Esther watched after Jack for a moment and then looked back at me. Still leaning in the doorway of the kitchen, she folded her arms across her chest.
‘So, you didn’t want to say anything in front of the whole diner crowd, I understand that more than most. But don’t I deserve to know what’s going on here?’
I sighed. She was almost as difficult to dodge on this subject as Jimmy had been. But it was for her own good. It was for everybody’s good.
‘You know that if I could tell you, I would. You know better than anyone what a terrible liar I am. But it’s not safe. I’m frightened to tell you. It might put you in danger,’ I said.

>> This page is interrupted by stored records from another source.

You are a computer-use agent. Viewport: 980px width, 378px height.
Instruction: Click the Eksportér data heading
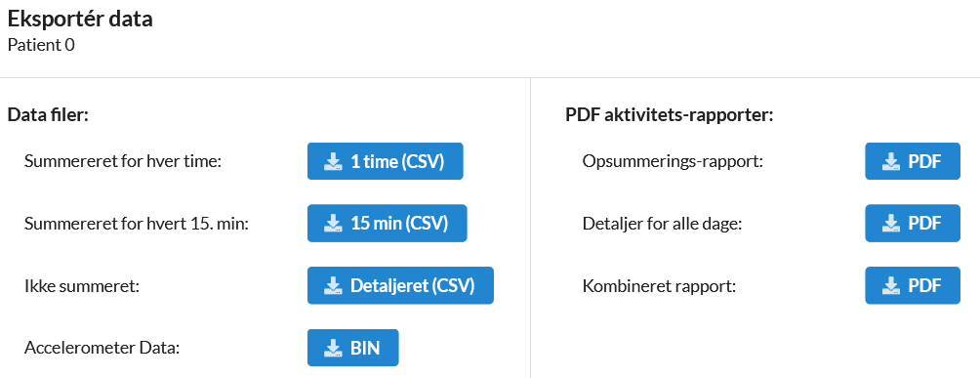point(80,20)
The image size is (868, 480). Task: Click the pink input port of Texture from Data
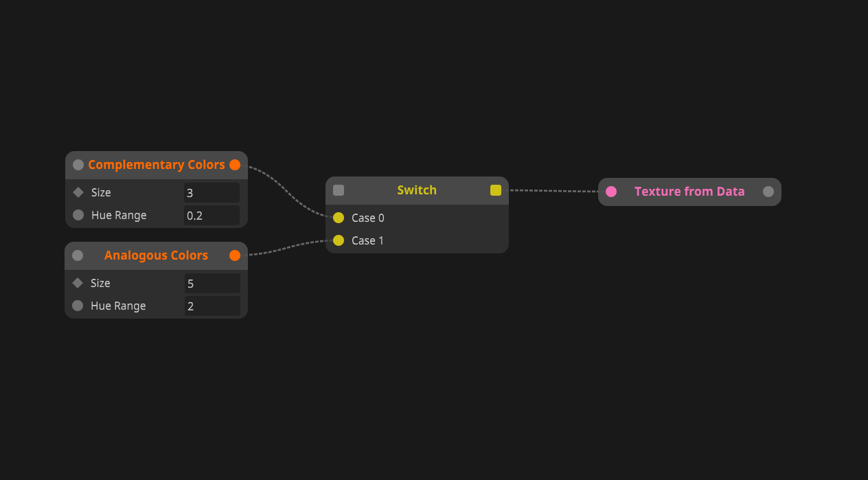pyautogui.click(x=611, y=192)
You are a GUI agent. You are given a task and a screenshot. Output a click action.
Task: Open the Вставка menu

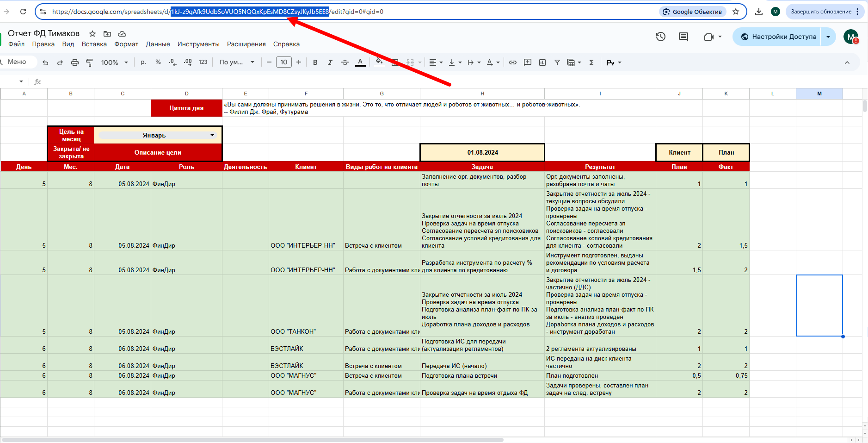(94, 44)
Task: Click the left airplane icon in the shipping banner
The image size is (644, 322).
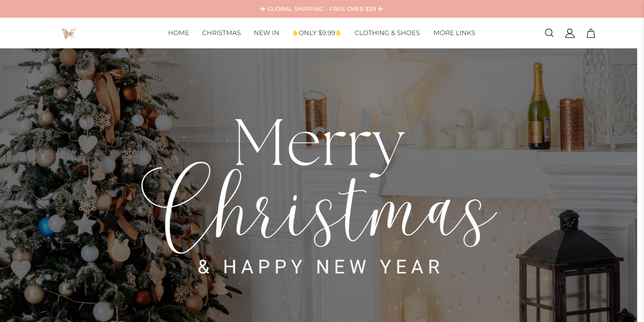Action: 263,9
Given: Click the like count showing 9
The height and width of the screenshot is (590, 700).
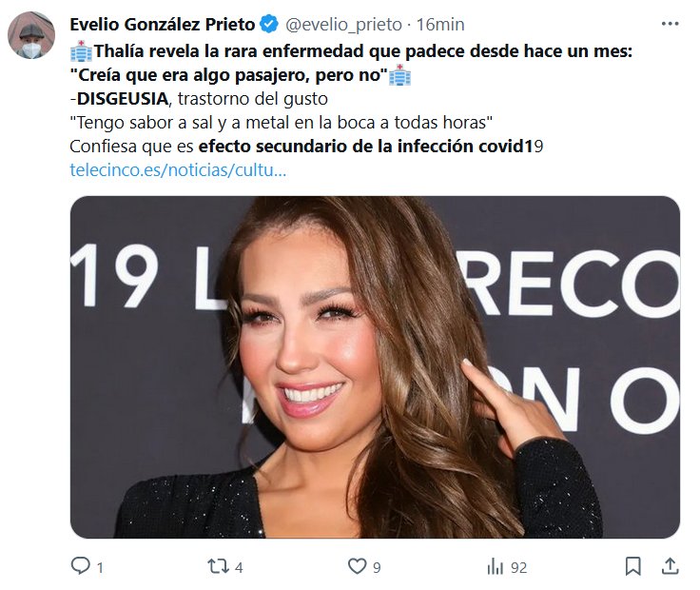Looking at the screenshot, I should click(x=377, y=567).
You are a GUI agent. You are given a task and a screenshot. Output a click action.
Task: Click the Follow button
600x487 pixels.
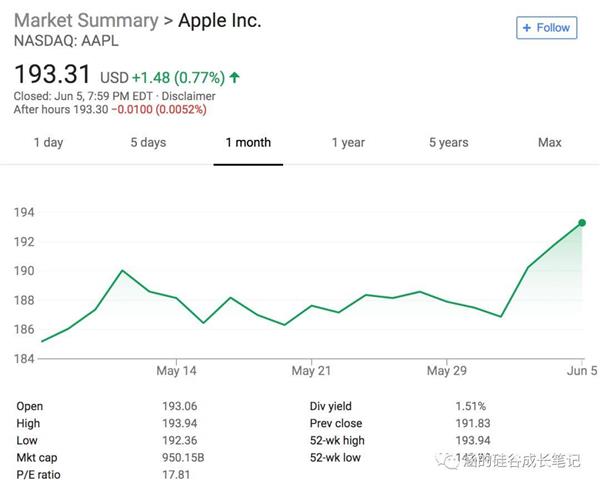pyautogui.click(x=546, y=28)
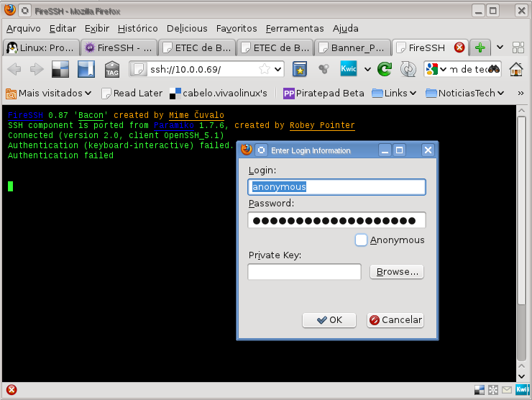The width and height of the screenshot is (532, 400).
Task: Open the Ferramentas menu
Action: [295, 28]
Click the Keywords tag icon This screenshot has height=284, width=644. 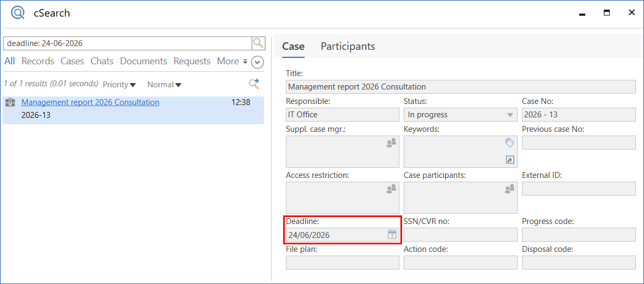pyautogui.click(x=510, y=143)
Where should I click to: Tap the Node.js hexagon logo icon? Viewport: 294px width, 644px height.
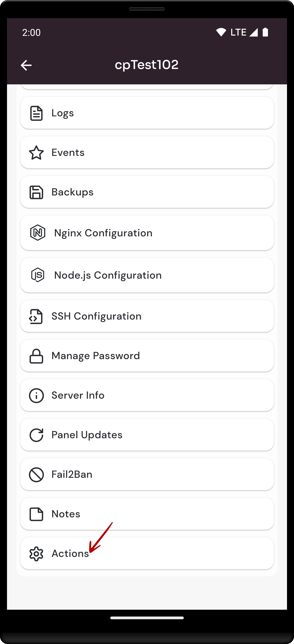pos(38,275)
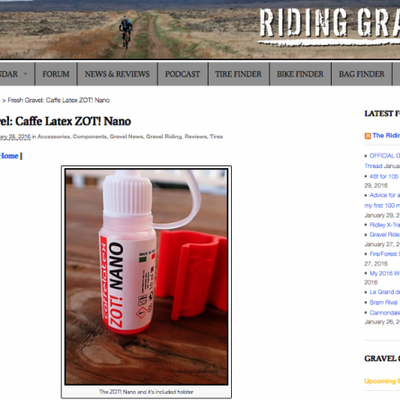Go to News & Reviews section

pyautogui.click(x=117, y=74)
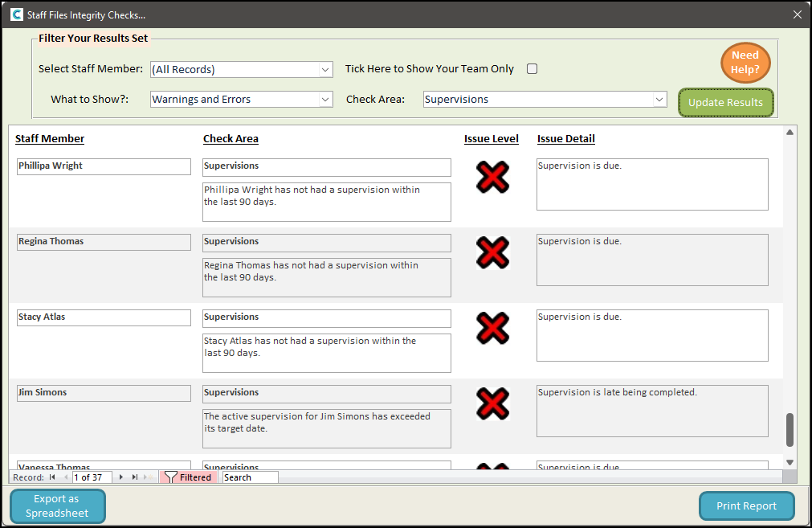
Task: Go to the next record arrow
Action: point(121,477)
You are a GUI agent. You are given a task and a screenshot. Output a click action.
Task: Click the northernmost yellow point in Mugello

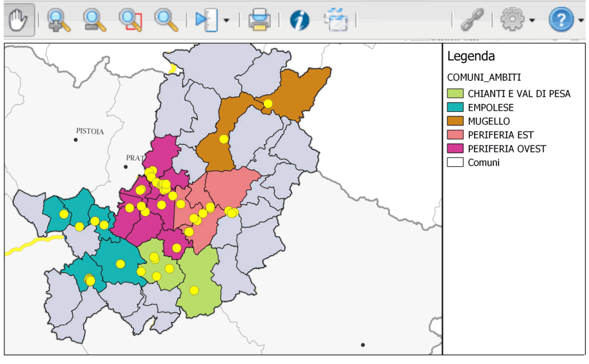click(x=268, y=103)
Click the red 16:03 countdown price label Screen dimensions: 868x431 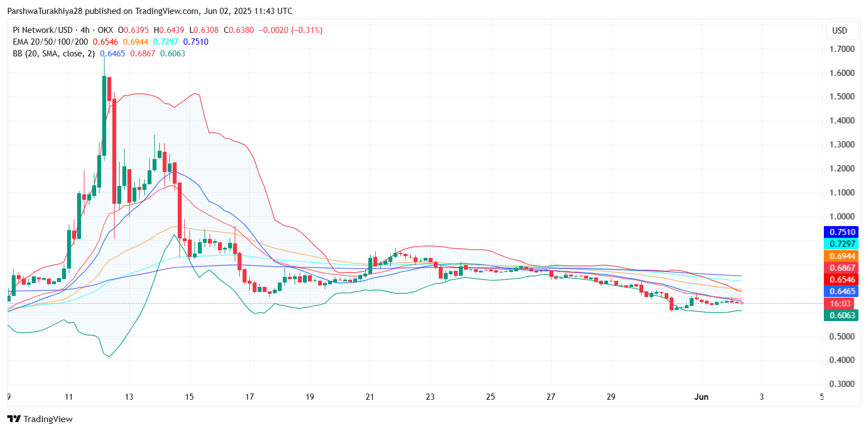pyautogui.click(x=839, y=303)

From my position on the sofa bed, I pulled my knees up into my chest one at a time, rested my chin on them and looked up at her.
‘In that case, isn’t it dangerous even having you here in the house?’ she said, doing that pouty thing with her mouth that meant she wasn’t happy about something.
‘I… Well, to be honest, I guess it might put you in danger. But I don’t think so. If I thought there was a real risk of that, I wouldn’t be here. It’s me they…’ I paused just long enough to think about what they would do to me when they found me, before correcting myself. ‘So long as you don’t know anything, everything will be fine. All I need to do is get my head together and busk for some money and then I’ll figure out where I go from here.’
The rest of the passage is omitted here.